Mr Mallard said GoProcure's main goal was reducing compliance costs for small and medium-sized businesses. Each will be able to sell to government departments through their own electronic catalogue hosted for free on a government computer, which public servants will access online.

He expects some supplier savings to be passed on to government buyers, as well as internal administrative efficiencies and purchasing economies from suppliers seeking to obtain a bigger chunk of government custom through GoProcure.

"Suppliers will be able to do good, big deals and I have an expectation of pencils being sharpened."

Mr Mallard was disappointed that few departments chose to fund and use GoProcure voluntarily after a pilot that ended in August.

Suppliers will be able to upload and update their electronic catalogues over the Internet and set separate terms and conditions and pricing for individual government buyers. They will have the alternative option of hosting electronic catalogues on their own systems.

Non-tech savvy small businesses, which provide one-off services to the government, could have their details and prices loaded into GoProcure by public servants who buy them, State Services Commission e-procurement project manager Greg Nicholls said.

While GoProcure could send and receive purchase orders and invoices to and from buyers and suppliers over the Net, an Internet connection would not be a prerequisite for selling to the government as the system could also automatically create and send out purchase orders by fax and text message, Mr Nicholls said.

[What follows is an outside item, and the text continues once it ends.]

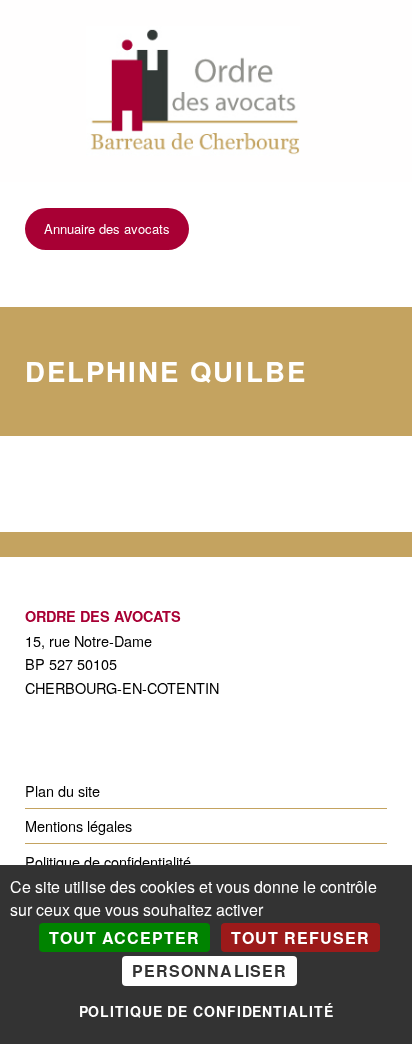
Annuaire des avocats (107, 228)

Contract details have yet to be finalised, but GoProcure will be built by multinational Cap Gemini Ernst and Young using software from United States software firm Oracle at a cost of up to $7.5 million.

It will be paid for by a capital contribution to the State Services Commission, which Mr Mallard expected to recover over five years from fees paid by government agencies using the system.

Five departments will start using GoProcure in April and it will be progressively rolled out to the remaining 32 core government agencies from November 2003, as well as to other Crown entities which volunteer to adopt it.

While all transactions will have to go through the GoProcure hub, departments will be free to buy their own requisitioning software to manage internal processes such as authorising purchases and acknowledging the receipt of goods, or use GoProcure's requisitioning tool, Oracle iProcurement.

Police and the Defence Force – the most active government buyers – already have their own requisitioning software supplied by German company SAP.